Niele Toroni

There is a restful sameness to all of Niele Toroni’s work. You can see some of it on display this month at the Marian Goodman Gallery. | Image: Mariken Bakkers via Flickr CC.

There is a restful sameness to all of Niele Toroni’s work, all of it in a style he pioneered and named travaux/pientures. Each painting, be it on stark white canvas or old, yellowed newsprint, is a careful study of the nature of paint and surface, almost scientific in its precision. His signature method, repeated over and over, is imprints of a no. 50 paintbrush in painstakingly measured intervals of 30cm.

He’s been painting those imprints for nearly 50 years, since the process’s debut at a performance exhibition in the Salon de la Jeune Pienture, Musee d’Art Moderne in Paris. And now it’s on display at the Marian Goodman Gallery in Midtown, New York City through July 30th.

It’s art that truly merits stepping close to examine. Despite the almost pixel-like sameness to each nearly-square brush imprint, each mark is distinct and different. They speak of deliberateness, almost over-crafted for what they are. And the measurements do not ever vary, though the surface on which they are painted does. French newspapers, whitewashed canvases, the very walls of the gallery. Whatever the surface, the careful, determined march of the brush imprints goes on unchanged in bold blue, black, yellow, or white.

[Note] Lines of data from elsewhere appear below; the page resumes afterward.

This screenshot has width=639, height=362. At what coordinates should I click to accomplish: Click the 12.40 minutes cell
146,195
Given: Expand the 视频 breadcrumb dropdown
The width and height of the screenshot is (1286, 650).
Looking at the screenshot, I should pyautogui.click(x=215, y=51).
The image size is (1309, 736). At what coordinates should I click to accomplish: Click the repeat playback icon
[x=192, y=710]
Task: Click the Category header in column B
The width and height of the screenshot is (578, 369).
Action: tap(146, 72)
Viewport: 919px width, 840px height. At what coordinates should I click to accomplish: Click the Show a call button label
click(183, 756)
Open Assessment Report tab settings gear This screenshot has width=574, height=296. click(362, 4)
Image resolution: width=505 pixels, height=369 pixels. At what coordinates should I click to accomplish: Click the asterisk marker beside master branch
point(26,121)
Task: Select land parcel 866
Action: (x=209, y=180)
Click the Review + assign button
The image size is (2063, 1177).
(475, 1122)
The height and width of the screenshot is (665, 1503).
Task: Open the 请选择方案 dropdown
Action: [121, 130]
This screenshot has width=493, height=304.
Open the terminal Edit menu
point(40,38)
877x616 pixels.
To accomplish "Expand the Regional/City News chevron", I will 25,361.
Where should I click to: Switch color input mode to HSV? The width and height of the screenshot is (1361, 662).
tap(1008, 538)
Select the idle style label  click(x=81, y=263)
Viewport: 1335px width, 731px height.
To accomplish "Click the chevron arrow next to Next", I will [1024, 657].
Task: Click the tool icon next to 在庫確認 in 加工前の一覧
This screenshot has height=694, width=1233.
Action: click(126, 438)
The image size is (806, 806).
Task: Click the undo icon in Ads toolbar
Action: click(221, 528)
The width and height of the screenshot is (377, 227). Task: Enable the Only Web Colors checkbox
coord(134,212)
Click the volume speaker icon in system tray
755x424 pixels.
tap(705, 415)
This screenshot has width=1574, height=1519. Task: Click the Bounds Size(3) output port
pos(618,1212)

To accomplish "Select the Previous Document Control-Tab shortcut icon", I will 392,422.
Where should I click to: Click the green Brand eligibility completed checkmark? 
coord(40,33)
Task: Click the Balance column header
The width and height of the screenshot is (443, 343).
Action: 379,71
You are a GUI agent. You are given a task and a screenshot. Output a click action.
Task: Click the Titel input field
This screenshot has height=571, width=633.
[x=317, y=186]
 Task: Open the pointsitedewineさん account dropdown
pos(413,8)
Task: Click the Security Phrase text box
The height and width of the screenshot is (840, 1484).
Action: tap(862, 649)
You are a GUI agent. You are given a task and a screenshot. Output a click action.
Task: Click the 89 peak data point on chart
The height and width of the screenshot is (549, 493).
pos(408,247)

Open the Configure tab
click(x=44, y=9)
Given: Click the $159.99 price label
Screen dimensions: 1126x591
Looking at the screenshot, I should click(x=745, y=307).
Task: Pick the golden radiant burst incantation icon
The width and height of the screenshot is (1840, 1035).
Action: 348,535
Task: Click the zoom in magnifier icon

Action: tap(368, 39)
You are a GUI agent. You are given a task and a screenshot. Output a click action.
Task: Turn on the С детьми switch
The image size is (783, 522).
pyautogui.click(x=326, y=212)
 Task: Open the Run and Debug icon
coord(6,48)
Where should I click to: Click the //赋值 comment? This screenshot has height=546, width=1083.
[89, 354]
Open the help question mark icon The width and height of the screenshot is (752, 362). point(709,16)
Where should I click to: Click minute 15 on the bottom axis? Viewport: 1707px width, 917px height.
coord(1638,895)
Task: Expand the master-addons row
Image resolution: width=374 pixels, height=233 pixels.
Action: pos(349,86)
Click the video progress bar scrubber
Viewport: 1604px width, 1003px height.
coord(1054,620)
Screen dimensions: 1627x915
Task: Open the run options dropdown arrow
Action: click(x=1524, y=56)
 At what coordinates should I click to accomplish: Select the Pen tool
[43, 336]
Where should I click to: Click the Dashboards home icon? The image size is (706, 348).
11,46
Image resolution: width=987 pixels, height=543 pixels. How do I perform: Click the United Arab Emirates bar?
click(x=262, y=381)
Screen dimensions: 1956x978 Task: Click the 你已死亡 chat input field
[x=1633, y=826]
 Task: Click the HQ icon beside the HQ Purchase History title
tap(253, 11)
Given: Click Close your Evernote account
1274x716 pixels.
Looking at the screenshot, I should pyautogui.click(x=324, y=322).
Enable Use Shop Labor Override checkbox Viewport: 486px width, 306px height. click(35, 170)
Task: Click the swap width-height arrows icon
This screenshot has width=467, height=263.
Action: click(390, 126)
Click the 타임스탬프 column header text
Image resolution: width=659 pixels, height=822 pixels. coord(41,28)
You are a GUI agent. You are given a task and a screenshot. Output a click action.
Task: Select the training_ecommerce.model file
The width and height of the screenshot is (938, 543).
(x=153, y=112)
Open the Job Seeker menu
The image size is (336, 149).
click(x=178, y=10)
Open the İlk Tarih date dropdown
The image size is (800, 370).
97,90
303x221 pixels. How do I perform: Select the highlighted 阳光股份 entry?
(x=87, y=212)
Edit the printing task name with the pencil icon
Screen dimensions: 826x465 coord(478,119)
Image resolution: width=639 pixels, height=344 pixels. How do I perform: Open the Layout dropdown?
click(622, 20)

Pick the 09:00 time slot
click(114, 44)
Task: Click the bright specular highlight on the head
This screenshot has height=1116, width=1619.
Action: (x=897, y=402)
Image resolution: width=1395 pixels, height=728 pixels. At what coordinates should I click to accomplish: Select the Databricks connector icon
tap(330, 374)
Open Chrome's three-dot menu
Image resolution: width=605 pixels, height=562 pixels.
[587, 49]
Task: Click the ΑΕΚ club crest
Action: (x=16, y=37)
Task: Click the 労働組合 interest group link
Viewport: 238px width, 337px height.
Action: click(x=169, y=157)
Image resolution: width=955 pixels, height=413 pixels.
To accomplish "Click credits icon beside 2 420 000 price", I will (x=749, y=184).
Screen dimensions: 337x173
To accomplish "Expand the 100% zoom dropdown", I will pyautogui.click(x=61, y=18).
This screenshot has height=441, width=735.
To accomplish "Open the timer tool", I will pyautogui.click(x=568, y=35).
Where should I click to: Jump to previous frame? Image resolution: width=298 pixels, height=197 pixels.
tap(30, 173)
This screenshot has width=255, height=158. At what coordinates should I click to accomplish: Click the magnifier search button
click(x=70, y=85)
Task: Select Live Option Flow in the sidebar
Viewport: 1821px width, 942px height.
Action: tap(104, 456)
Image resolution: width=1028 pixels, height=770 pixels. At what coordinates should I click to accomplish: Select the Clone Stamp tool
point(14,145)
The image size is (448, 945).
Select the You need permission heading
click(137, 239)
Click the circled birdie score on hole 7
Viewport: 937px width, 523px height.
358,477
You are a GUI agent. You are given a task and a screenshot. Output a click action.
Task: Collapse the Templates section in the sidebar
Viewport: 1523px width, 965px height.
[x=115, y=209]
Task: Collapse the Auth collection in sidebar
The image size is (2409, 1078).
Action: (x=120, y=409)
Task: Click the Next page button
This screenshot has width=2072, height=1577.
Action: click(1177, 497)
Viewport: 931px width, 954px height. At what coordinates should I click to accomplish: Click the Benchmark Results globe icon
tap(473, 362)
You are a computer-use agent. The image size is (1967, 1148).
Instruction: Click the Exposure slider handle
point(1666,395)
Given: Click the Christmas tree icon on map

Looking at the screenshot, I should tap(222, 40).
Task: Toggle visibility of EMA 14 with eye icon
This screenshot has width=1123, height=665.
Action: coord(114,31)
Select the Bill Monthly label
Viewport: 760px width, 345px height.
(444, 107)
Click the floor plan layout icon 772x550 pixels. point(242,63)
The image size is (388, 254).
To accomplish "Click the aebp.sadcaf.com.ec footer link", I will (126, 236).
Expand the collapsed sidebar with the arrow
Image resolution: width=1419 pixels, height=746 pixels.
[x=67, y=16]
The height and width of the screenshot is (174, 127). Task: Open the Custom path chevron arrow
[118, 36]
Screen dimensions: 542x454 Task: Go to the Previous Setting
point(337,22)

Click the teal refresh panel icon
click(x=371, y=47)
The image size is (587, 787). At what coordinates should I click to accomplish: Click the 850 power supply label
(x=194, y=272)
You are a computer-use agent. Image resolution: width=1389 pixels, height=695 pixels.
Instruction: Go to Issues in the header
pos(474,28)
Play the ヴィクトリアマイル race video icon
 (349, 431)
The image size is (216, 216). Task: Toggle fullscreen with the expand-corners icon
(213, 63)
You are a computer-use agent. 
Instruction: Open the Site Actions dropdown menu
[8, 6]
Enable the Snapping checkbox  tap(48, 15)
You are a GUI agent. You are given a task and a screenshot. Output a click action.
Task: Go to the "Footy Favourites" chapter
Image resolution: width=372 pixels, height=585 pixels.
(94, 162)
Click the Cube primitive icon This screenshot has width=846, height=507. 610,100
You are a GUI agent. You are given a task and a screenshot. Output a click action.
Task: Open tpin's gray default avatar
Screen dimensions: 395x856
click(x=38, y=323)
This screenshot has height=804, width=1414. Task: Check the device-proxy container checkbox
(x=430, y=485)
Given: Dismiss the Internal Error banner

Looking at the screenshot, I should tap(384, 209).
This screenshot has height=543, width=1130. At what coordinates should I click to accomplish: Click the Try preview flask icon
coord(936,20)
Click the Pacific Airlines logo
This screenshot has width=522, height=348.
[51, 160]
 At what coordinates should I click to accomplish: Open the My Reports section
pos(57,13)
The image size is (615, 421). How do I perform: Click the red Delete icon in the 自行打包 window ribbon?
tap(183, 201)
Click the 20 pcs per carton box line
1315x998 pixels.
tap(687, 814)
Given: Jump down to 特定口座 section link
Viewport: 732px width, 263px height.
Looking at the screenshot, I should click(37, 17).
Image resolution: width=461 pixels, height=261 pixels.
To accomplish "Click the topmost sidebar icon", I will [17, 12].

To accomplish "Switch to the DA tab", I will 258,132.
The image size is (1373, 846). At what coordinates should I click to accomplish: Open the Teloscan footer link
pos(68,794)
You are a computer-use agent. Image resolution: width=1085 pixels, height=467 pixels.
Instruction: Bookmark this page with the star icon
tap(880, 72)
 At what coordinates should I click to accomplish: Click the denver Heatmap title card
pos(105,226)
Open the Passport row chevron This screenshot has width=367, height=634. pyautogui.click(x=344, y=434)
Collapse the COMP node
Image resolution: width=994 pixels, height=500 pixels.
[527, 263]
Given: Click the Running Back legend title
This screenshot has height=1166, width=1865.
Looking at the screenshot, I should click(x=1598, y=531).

Along with the gallery show, the Marian Goodman is presenting a solo survey of Toroni’s artistic history, close to fifty years of work. It’s a real treat to get to view that broad a cross-section of an artist’s working life. An invested viewer is able to trace each learning curve, spot the inflow of new inspiration and in essence read the artist’s life in his body of art.

Toroni’s work will be on display until July 30 2015. The Marian Goodman Gallery is located at 24 West 57th Street, New York, NY. Their summer hours are Monday – Friday, 10am – 6pm, and admission is free.